I had a rash from another reaction to a different medication. I was starting to lose my hair.
And, I remember one time a girlfriend of mine from high school—she was a hockey player,
a burly girl, a rough, muscular girl and very athletic, and we were good friends—and she
came into the hospital and took one look at me and grasped the guardrail to my hospital
bed and then shook her head and said, “I got to leave.” And I could hear her outside
in the hallway retching and vomiting. And I asked my sister to quick, get me a mirror,
because I had not seen what I looked like. And when I saw what I looked like, I didn’t
recognize me. My eyes were sunken back into their sockets. I was thin and gaunt, drawn,
pale. And lying there on that Stryker frame, it was as though I had turned into some ghoulish
figure. I remember it was around my birthday, and
somebody had brought into the room one of those smiley balloons, with the big smiley
face. And the birthday had passed and the smiley balloon was still in the corner. But
its smile was becoming gnarled and crinkled and ghoulish looking. And it was like this
big balloon up in the corner looking down on me with this ghoulish, crooked smile. And
I just felt like my whole life was in the middle of some nightmare, like some haunted
funny house where you turn every corner and see some other image, and you’re shocked
awake again and then you think are you ever going to get out of here.

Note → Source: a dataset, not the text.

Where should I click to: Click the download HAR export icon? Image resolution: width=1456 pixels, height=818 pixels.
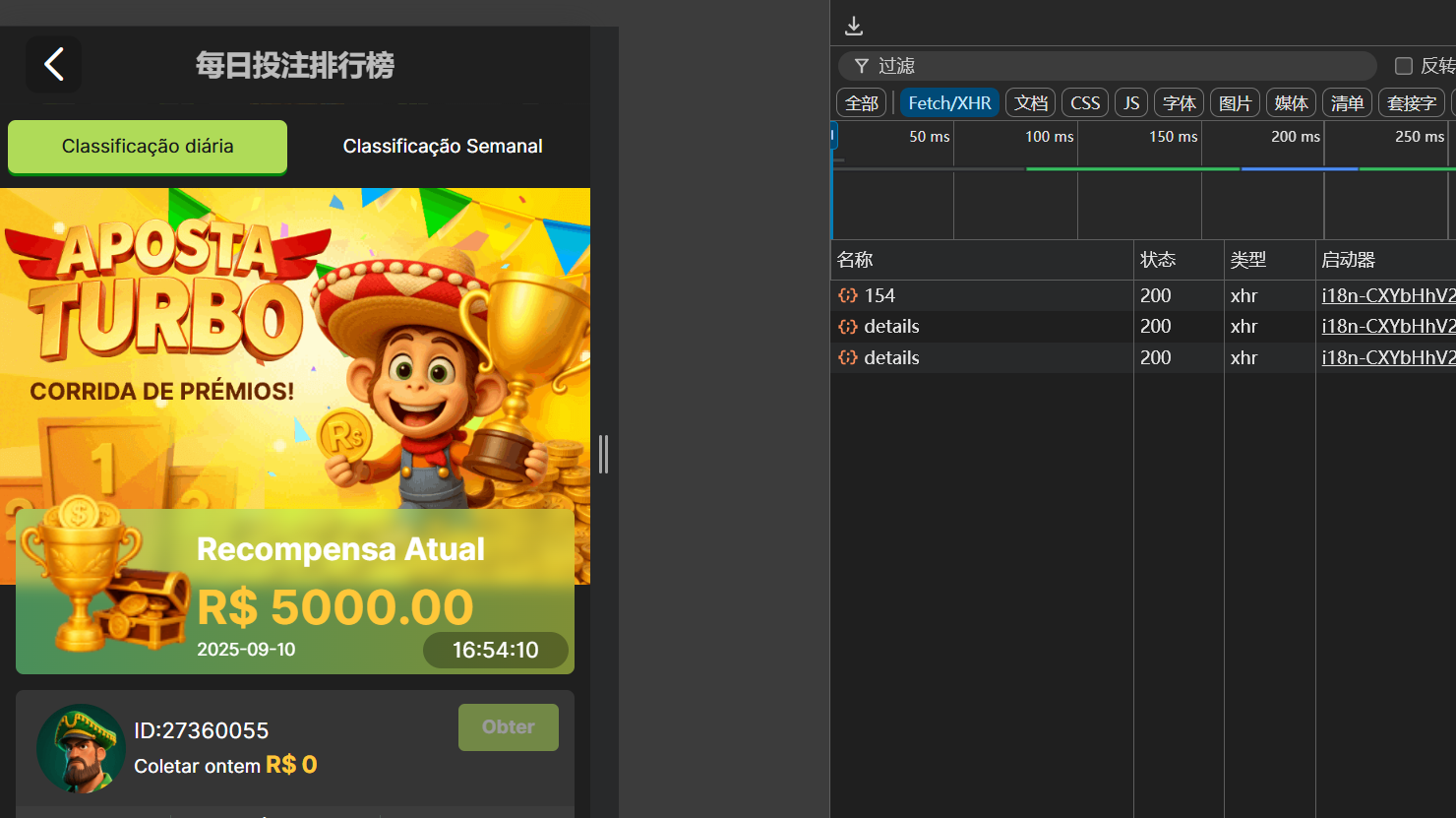(x=854, y=26)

And that’s when I began to sink into depression. I really didn’t know what depression was
until then—maybe not having a date for Friday night; maybe twisting my ankle on the basketball
court. But now this was real depression. This was emotional numbness. This was sinking down
low and deep into a sullen kind of despair in which I could not even feel. As months
went on, I even stopped feeling. Ankerberg: You had operations on your hip,
because the bones were protruding through your skin, without anesthesia, because you
couldn’t feel a thing. And tell us why you had to have that operation. You had two of
those operations. Tada: Well, I lost so much weight that my
bones began to protrude through my hips. My love ledges in the front were just poking
right through my skin, and my tailbone was doing the same. And so I went through a series
of operations to chip of… They took a hammer and mallet and chipped off what are called
the iliac crests in the fronts of your hips, and removed my tailbone. And I had to lie
face down on a Stryker frame for two weeks, during which time, adding insult to injury,
I got the Hong Kong flu. And I cannot describe—when you’re paralyzed, and you’re strapped
to a Stryker frame, and you already, what little bit you can move, you can’t move
at all because you’re on that Stryker frame strapped, and then you get the flu, for two
weeks lying face down. It was like, it was mockery.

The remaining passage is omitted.